One of the things that baffles me is why people are unwillingly to acknowledge that a problem exists or to downplay it. It's like Charlottesville. There were straight up Nazi defenders like Lucie and Vlad who defended those people on the merit of their Nazi ideology, but there were other conservatives who fell for the false premise that they were just conservatives there to protest statues being taken down and assumed they were just being called Nazis.
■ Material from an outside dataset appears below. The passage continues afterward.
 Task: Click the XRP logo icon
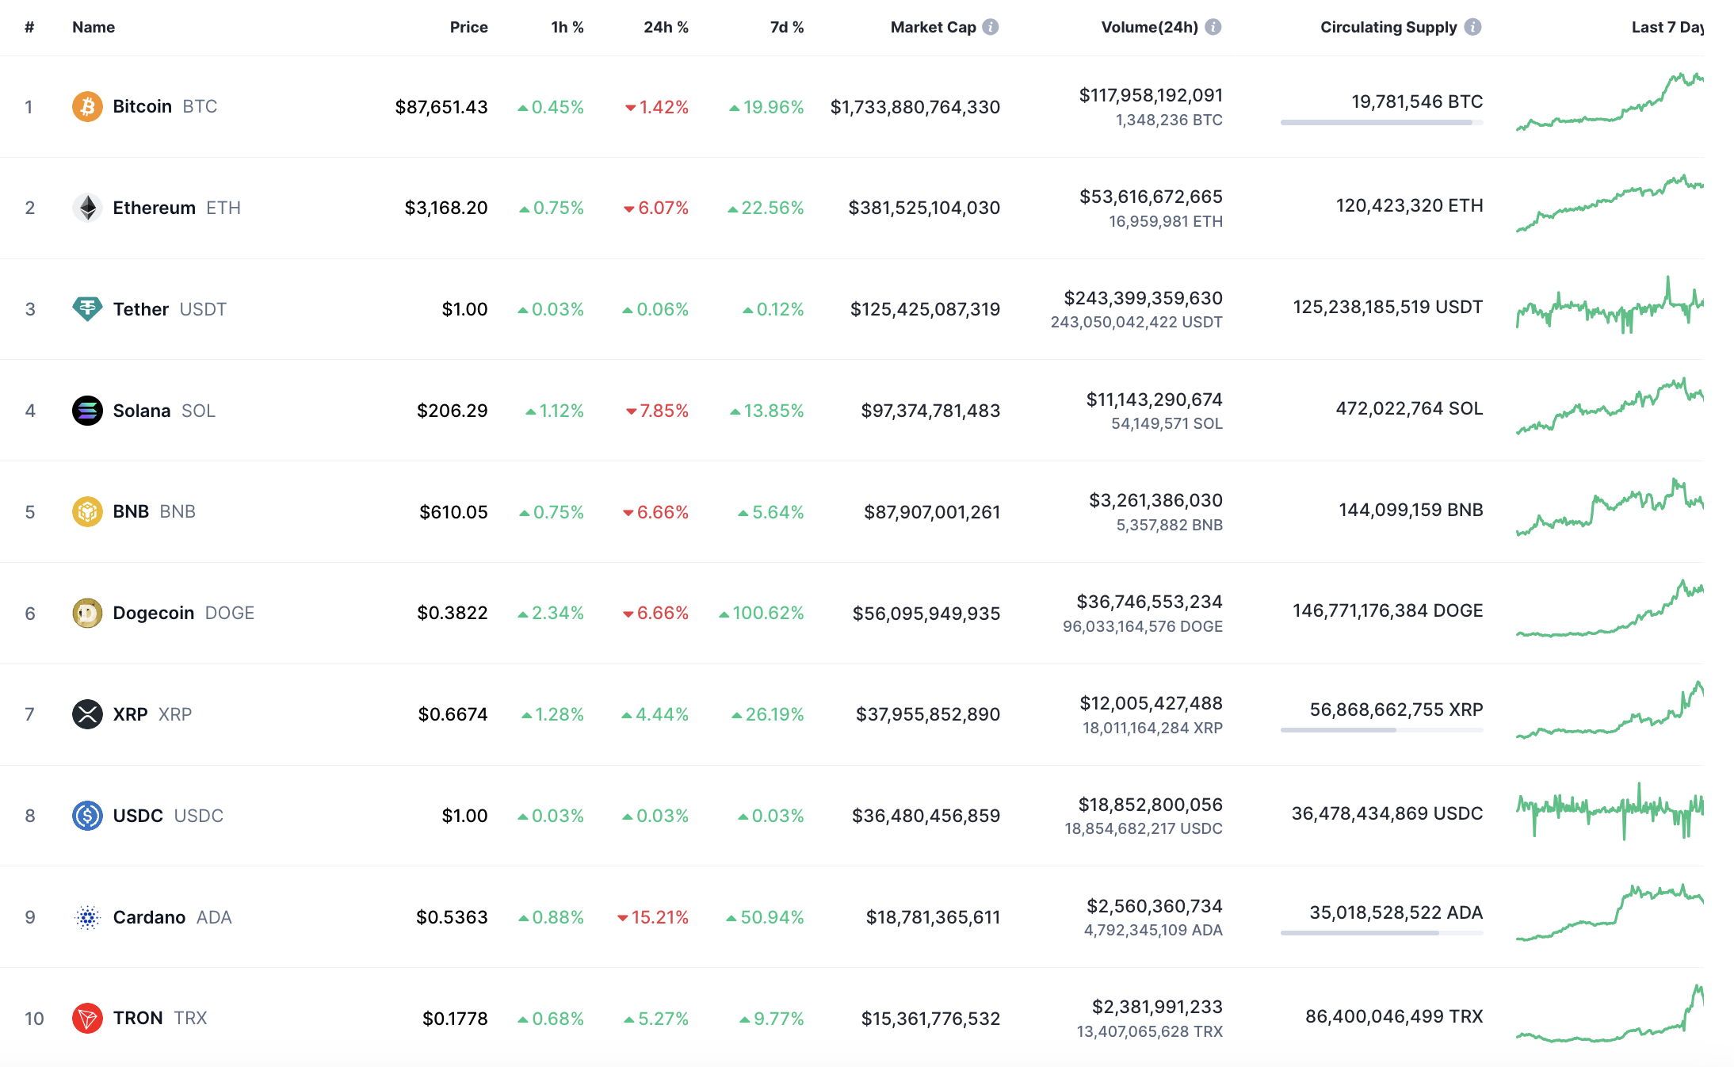point(87,714)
They were Nazis and White Supremacists who organized a rally and chanted Nazi slogans. 

I guess I can understand that people are concerned that conservatives will be lumped in with Nazis, but that's equal parts some Democrats calling everyone Nazis and some Republicans refusing to denounce the alt-right. 

Nothing you're saying here is wrong, but it all woefully misses the point.  A major network put out, what is essentially a PSA, that says using violence against someone because you don't like their opinions, however abhorrent, is not only OK, but justified.  This is effing frightening and what's even worse is there's a large number of people actually defending this.  CBS should be ashamed and castigated for this, it's unacceptable, is Un-American and it's flat out wrong.
#10
(04-17-2019, 07:06 PM)GMDino Wrote: Violence is never the answer.
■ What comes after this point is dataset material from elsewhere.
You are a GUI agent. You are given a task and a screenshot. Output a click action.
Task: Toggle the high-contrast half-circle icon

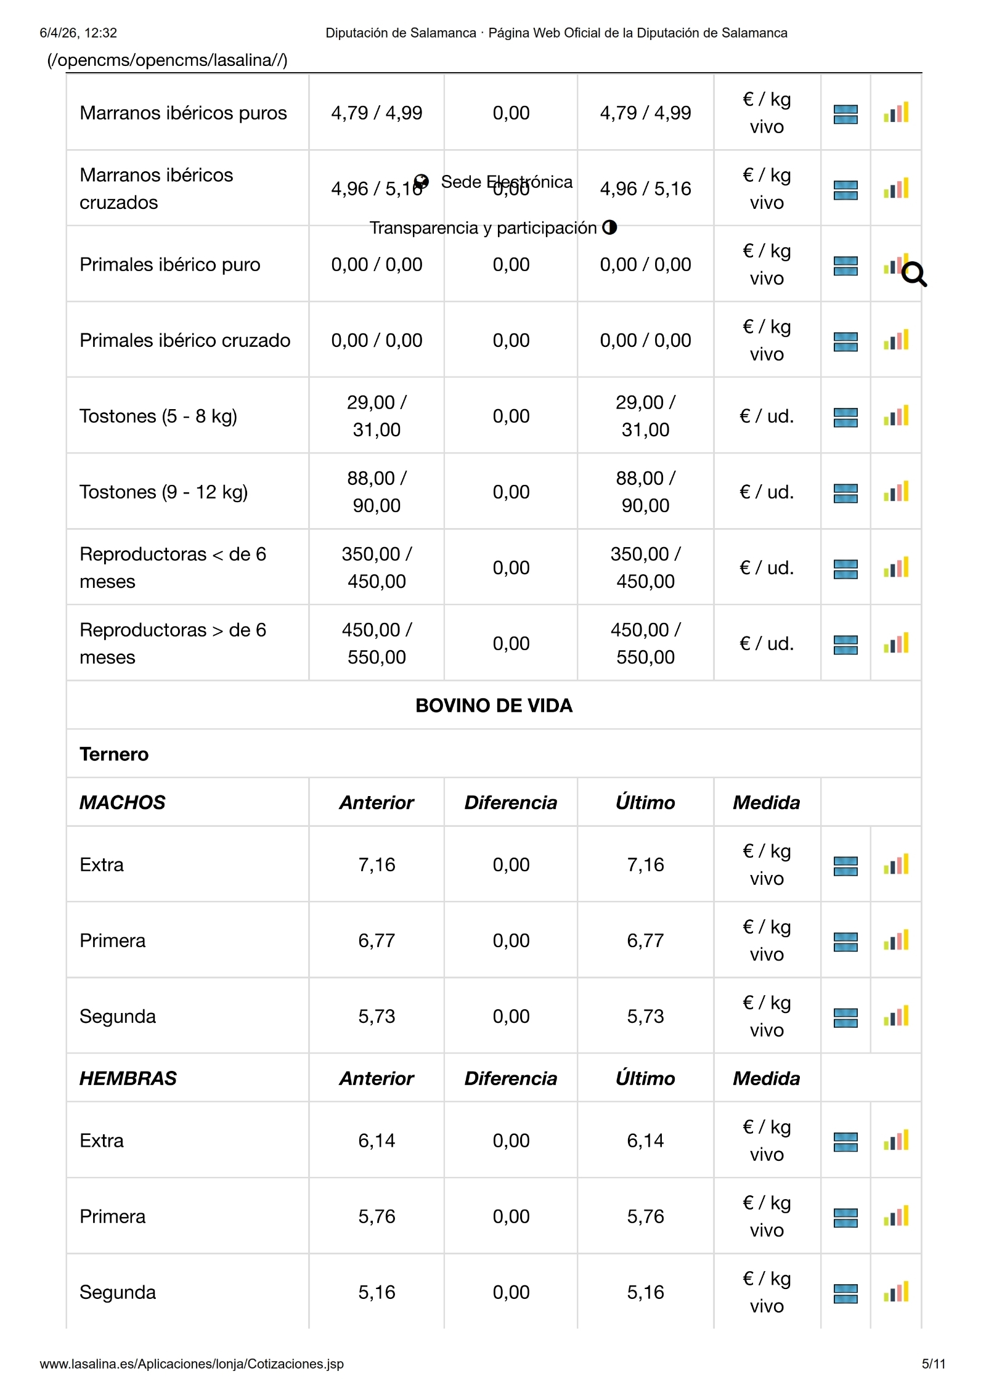click(609, 227)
Neither is defending a Nazi.

Defending a Nazi, or anyone's, right to have an opinion, however vile, without being subject to violence is absolutely worth defending.  Don't dissemble here, do you think it's OK to use violence against anyone because of their words or opinions?


Quote:But are we going to get in a huff over a fictional show?

A huff?  Seriously?  A major network advocates violence against people because of their politics and you don't think that's important?

Quote:Or is this just about being not being called Nazis when they do things that nazis do and saying things that Nazis say? And not punching people unless you are SURE they are a nazi?

How about not punching anyone because you don't like their opinions ever?  Point blank, as you disturbingly seem to be defending violence against people because of their opinions, words and thoughts do not justify a violent response, ever.  Abhor these people, call out their sickening ideology, counter their arguments with yours but physically attacking them is not OK, at all.
#11
I'll clutch my pearls over a fictional show having this message when the sites in a tizzy about this as well as some of their people in government stop implicitly, and sometimes outright explicitly, advocating violence for those with different political views.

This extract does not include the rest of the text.